书房里,陆寒州对着皇觉寺的舆图,指尖在 “大雄宝殿” 的位置画了个圈。烛火映着他的侧脸,下颌线绷得紧,声音低沉:“皇觉寺是皇家禁地,守卫比宫墙还严,顾家不敢直接动手。他们要做的,定是‘借意外下手’—— 比如香炉倒了、烛火灭了,或是让星星‘失仪’,坏了祈福的规矩。”

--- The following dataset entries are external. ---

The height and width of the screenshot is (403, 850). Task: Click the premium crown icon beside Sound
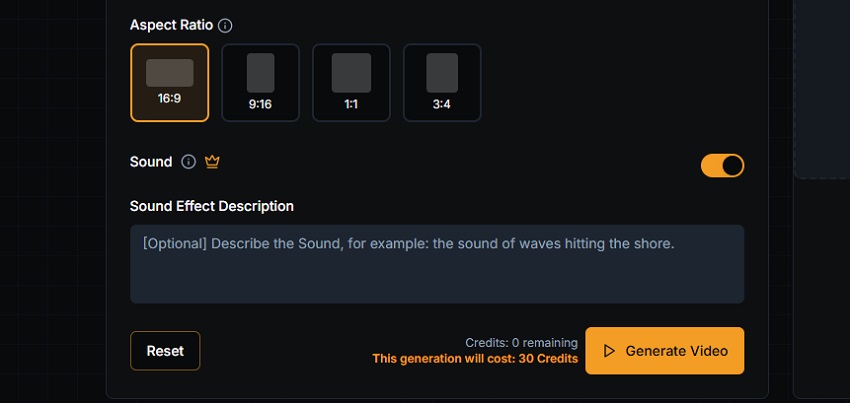[x=212, y=162]
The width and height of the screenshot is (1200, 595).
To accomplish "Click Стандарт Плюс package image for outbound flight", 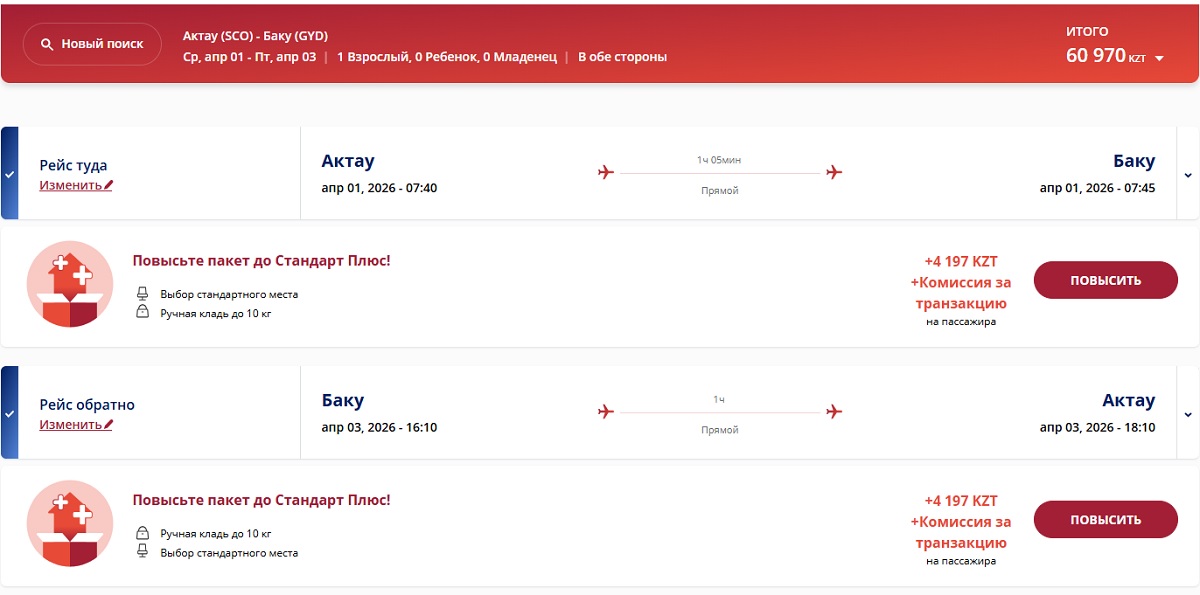I will (x=70, y=285).
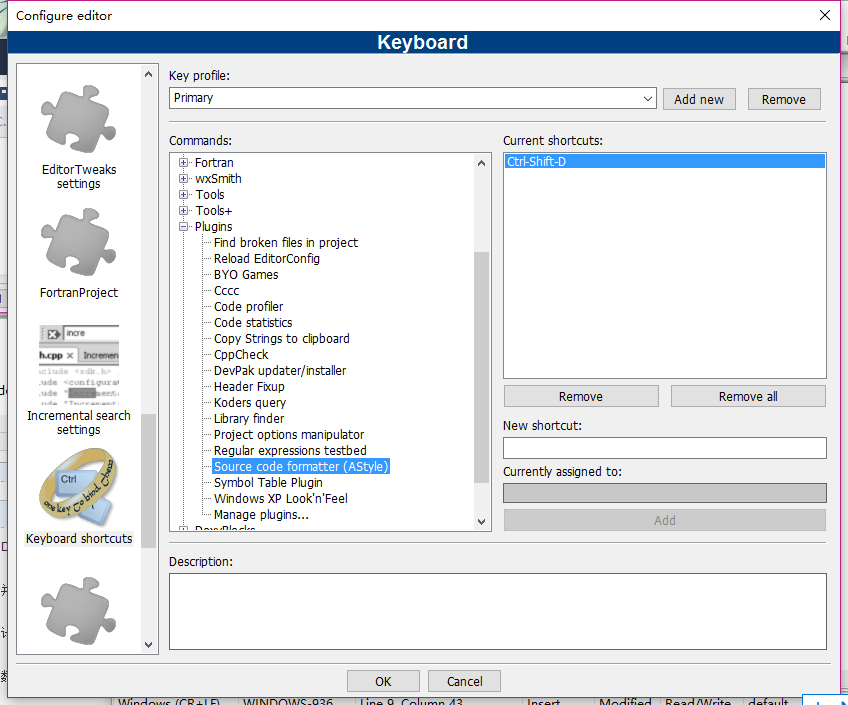
Task: Expand the Fortran command tree node
Action: (184, 162)
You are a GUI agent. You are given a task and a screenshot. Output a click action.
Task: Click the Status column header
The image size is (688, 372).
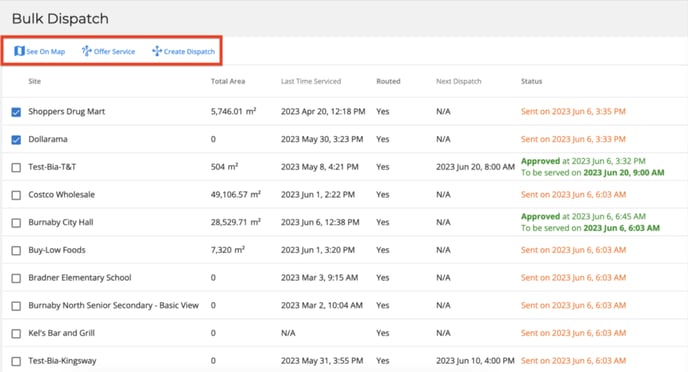click(531, 81)
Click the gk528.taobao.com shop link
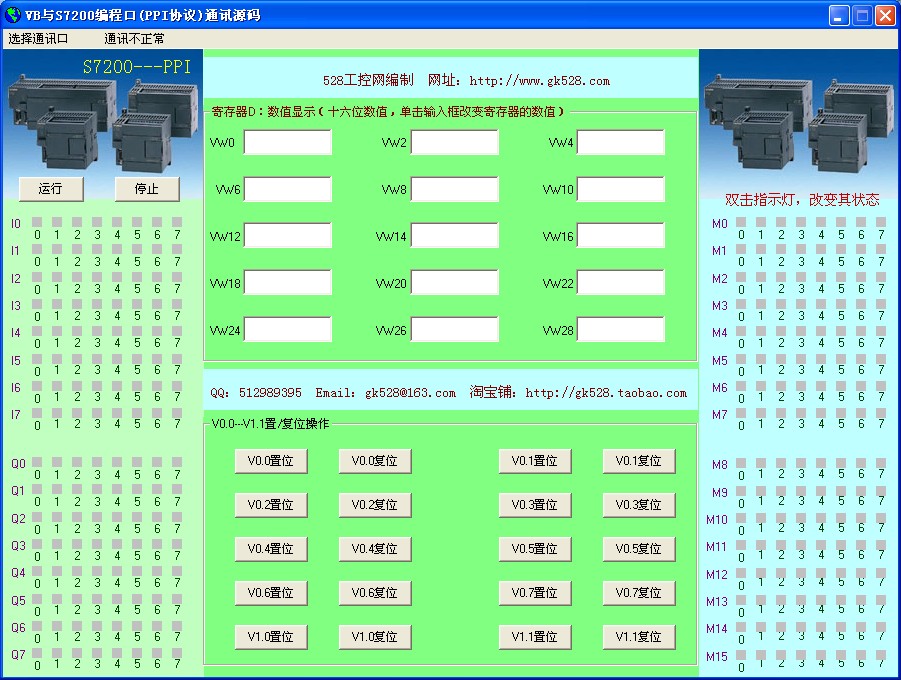The height and width of the screenshot is (680, 901). (x=606, y=393)
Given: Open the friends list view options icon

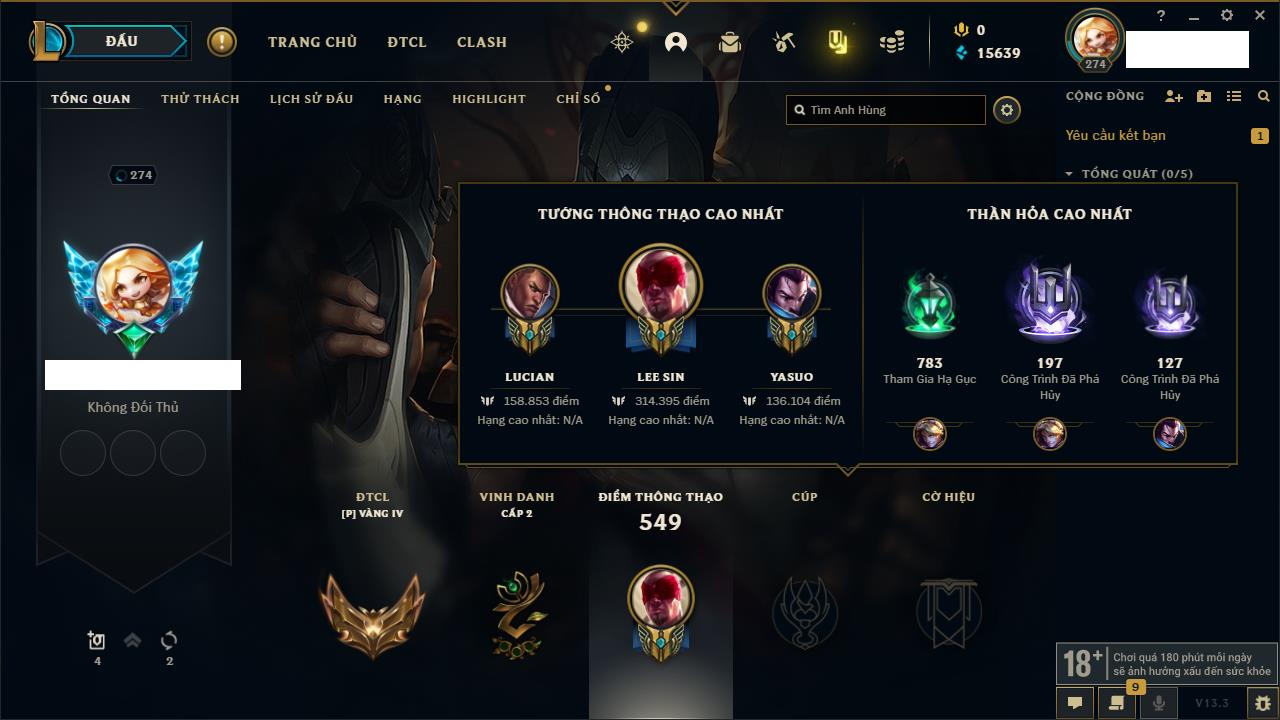Looking at the screenshot, I should tap(1234, 96).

沈清辞正蹲在箱前,给陆沉星整理出行的衣物。她拿起件月白锦袍,手指反复摩挲着领口的绣纹,针脚缝得比往常密了三倍:“这是你父亲在北境穿的软甲,我改小了,缝在袍子里,防着万一。” 她抬起头,眼眶有点红,“到了寺里,跟紧五皇子,别单独去偏僻的地方,连喝的茶水都要让内侍先尝。”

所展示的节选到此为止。